We propose a novel computational framework for analyzing electroencephalography (EEG) time series using methods from stringology, the study of efficient algorithms for string processing, to systematically identify and characterize recurrent temporal patterns in neural signals. The primary aim is to introduce quantitative measures to understand neural signal dynamics, with the present findings serving as a proof-of-concept. The framework adapts order-preserving matching (OPM) and Cartesian tree matching (CTM) to detect temporal motifs that preserve relative ordering and hierarchical structure while remaining invariant to amplitude scaling. This approach provides a temporally precise representation of EEG dynamics that complements traditional spectral and global complexity analyses. To evaluate its utility, we applied the framework to multichannel EEG recordings from individuals with attention-deficit/hyperactivity disorder (ADHD) and matched controls using a publicly available dataset. Highly recurrent, group-specific motifs were extracted and quantified using both OPM and CTM. The ADHD group exhibited significantly higher motif frequencies, suggesting increased repetitiveness in neural activity. OPM analysis revealed shorter motif lengths and greater gradient instability in ADHD, reflected in larger mean and maximal inter-sample amplitude changes. CTM analysis further demonstrated reduced hierarchical complexity in ADHD, characterized by shallower tree structures and fewer hierarchical levels despite comparable motif lengths. These findings suggest that ADHD-related EEG alterations involve systematic differences in the structure, stability, and hierarchical organization of recurrent temporal patterns. The proposed stringology-based motif framework provides a complementary computational tool with potential applications for objective biomarker development in neurodevelopmental disorders.

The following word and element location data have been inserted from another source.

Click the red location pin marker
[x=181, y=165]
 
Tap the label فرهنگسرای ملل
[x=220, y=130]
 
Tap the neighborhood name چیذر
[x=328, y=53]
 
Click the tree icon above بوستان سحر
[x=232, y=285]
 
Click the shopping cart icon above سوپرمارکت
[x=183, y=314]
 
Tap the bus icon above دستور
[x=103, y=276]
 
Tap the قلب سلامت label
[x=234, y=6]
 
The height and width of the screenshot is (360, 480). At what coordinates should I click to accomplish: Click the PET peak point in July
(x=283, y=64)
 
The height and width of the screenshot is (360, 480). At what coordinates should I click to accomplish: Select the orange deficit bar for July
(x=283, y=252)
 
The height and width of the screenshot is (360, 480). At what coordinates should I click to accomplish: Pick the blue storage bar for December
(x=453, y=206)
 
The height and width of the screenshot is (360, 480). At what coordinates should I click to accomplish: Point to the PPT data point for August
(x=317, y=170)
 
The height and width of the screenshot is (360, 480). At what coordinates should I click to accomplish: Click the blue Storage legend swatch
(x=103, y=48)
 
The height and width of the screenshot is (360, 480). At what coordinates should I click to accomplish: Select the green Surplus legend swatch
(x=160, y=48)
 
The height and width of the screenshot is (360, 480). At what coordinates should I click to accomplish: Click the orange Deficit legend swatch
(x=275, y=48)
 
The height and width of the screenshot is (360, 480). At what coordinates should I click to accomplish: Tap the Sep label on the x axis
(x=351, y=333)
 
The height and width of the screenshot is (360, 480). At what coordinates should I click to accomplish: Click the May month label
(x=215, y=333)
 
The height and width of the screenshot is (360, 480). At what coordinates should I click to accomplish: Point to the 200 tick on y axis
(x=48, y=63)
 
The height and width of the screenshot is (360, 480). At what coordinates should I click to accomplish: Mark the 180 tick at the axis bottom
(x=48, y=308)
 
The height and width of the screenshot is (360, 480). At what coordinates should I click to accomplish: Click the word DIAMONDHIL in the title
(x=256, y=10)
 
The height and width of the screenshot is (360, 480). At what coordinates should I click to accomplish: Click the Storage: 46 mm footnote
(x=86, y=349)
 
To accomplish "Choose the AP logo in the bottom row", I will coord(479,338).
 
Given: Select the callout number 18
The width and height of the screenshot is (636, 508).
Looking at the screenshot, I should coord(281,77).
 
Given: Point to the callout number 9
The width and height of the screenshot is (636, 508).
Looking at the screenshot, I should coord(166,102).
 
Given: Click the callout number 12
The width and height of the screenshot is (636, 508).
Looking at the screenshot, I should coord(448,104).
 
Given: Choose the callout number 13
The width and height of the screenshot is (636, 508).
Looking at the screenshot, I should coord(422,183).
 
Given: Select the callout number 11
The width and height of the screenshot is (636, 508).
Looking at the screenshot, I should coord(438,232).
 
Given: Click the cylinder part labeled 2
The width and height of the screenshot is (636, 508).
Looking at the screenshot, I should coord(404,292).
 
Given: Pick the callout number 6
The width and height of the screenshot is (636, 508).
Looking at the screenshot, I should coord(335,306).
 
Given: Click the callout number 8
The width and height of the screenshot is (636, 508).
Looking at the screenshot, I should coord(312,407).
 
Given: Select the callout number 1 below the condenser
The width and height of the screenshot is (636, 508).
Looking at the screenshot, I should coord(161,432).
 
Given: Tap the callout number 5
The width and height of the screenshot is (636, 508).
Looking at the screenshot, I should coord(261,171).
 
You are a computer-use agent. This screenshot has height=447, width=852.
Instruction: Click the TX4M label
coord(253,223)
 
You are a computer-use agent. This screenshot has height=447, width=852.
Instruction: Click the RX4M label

翻译：我们提出了一种新颖的计算框架，利用字符串学（研究字符串处理高效算法的学科）中的方法分析脑电图时间序列，以系统性地识别和表征神经信号中的重复性时间模式。其主要目标是引入量化指标以理解神经信号动力学，当前研究结果可作为概念验证。该框架采用保序匹配和笛卡尔树匹配技术，检测能保持相对顺序和层次结构、同时对幅度缩放具有不变性的时间基序。这种方法提供了脑电图动力学的时间精确表征，是对传统频谱分析和全局复杂性分析的有效补充。为评估其效用，我们应用该框架分析了来自公开数据集中注意缺陷多动障碍患者与匹配对照者的多通道脑电图记录。通过OPM和CTM方法提取并量化了高度重复且具有组别特异性的基序。ADHD组表现出显著更高的基序出现频率，表明神经活动重复性增强。OPM分析显示ADHD组基序长度更短且梯度不稳定性更大，这体现在更大的样本间幅度变化均值与极值。CTM分析进一步表明ADHD组的层次复杂性降低，其特征表现为在基序长度相近的情况下，树结构更浅且层次更少。这些发现提示ADHD相关的脑电图改变涉及重复性时间模式在结构、稳定性和层次组织方面的系统性差异。所提出的基于字符串学的基序框架提供了一种互补的计算工具，在神经发育障碍客观生物标志物开发方面具有潜在应用价值。